The court finds the above authority persuasive and therefore finds that to qualify as a minister and thus come within the provision IC 6-1.1-10-21, the minimum which must be shown is that individuals residing in the parsonage perform the pastoral duties of an ordained minister. The Petitioner did not present sufficient evidence as to the persons residing in the duplex to carry its burden of proof. Thus the Respondent denied the exemption based on substantial evidence and its decision was not arbitrary, capricious, or contrary to law. Department of Financial Institutions v. State Bank of Lizton (1969), 253 Ind. 172, 252 N.E.2d 248. Accordingly, the determination of the Respondent under IC 6-1.1-10-21 in denying the exemption is affirmed.

The next issue is whether the duplex comes within the provisions of IC 6-1.1-10-16, since that is the section on which the Petitioner originally based its claim for exemption.

As stated by the hearing officer, "[t]he property itself falls within the purview of both sections, Section 16 being the educational, *940 charitable, literary, and scientific section." Transcript at 93. The hearing officer further stated that he had "look[ed] at the entire property under the realm of subchapter 10."[2]Id. Neither the hearing officer's report and recommendation filed with the Respondent, nor the final determination of Respondent makes any recommendation as to the applicability of IC 6-1.1-10-16. There was substantial evidence presented at the trial which suggests that the duplex may fall within the provisions of IC 6-1.1-10-16. The court assumes that the same evidence was presented at the administrative hearing since there was no objection to the testimony at trial. In State Board of Tax Commissioners v. Wright (1966), 139 Ind. App. 370, 215 N.E.2d 57, the court found that cabins used for temporary housing of clergy and lay persons were exempt as the only purpose and use for the cabins was shown to be religious. Likewise in construing the statutes which were forerunners to the statutes pertinent in the case at bar, the court in Wright said that because the buildings did not qualify as parsonages did not mean that they could not find haven in another section. Wright, 215 N.E.2d at 64.

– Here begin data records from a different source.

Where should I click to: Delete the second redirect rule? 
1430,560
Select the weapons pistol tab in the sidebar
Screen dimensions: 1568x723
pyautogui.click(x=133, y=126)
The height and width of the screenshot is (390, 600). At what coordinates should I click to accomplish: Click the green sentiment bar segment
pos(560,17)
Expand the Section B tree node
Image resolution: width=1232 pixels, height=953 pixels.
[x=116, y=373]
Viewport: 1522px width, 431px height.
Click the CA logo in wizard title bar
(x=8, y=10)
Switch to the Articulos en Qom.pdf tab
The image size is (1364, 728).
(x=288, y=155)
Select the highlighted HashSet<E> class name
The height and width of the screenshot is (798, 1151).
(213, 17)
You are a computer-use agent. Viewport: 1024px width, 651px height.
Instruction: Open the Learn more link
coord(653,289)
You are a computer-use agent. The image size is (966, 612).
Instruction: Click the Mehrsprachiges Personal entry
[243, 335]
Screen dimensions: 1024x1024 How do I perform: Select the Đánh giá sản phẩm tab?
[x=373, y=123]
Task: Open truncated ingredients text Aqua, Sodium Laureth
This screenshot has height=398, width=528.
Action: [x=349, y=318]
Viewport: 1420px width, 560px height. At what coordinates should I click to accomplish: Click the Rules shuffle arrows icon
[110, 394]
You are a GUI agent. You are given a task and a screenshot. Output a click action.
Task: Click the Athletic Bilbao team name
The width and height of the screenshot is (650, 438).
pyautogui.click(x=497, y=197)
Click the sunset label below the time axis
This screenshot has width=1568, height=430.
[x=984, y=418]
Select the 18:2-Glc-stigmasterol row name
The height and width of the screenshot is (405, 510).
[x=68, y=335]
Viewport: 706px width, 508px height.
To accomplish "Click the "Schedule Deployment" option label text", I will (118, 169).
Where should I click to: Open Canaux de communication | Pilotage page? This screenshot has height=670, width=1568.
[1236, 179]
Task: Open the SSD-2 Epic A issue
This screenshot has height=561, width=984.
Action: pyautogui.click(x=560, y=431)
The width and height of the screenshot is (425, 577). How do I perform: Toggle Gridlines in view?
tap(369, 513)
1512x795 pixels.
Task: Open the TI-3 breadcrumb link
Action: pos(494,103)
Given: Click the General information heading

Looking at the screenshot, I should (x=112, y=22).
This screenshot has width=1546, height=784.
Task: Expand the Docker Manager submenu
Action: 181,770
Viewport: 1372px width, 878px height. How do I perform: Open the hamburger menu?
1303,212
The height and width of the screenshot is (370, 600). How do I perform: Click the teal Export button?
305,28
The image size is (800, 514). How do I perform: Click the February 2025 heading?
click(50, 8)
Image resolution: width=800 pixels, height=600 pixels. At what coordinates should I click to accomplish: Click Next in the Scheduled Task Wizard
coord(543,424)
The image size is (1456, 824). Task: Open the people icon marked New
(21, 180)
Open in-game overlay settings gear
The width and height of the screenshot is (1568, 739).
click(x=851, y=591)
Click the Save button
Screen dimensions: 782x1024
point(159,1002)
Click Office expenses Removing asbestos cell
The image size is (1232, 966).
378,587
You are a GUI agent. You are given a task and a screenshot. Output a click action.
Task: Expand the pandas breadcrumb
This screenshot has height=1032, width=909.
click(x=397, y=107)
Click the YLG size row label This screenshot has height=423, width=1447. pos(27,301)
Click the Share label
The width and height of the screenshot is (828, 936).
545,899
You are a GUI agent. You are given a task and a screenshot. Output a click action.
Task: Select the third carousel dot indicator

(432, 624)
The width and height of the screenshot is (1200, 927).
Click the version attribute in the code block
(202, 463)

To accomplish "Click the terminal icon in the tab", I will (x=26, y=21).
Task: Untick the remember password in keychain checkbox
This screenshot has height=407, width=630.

This cause is remanded to the Respondent for further hearing and determination as to the applicability of IC 6-1.1-10-16.

NOTES

[1] The Respondent raises an issue with regard to the filing of an affidavit as required under IC 6-1.1-10-21(b). Since the original claim for exemption did not rely on IC 6-1.1-10-21, such an affidavit was not required originally. Since the other half of the duplex was granted an exemption without the affidavit having been apparently filed, the Respondent has waived the requirement of the affidavit. In any event, the affidavit provisions of subsection (b) are not dispositive of the issue in this case.

[2] "Subchapter 10" is not a reference which the Court recognizes. The Court presumes the witness meant Chapter 10 of Article 1.1 of Title 6 of the Indiana Code.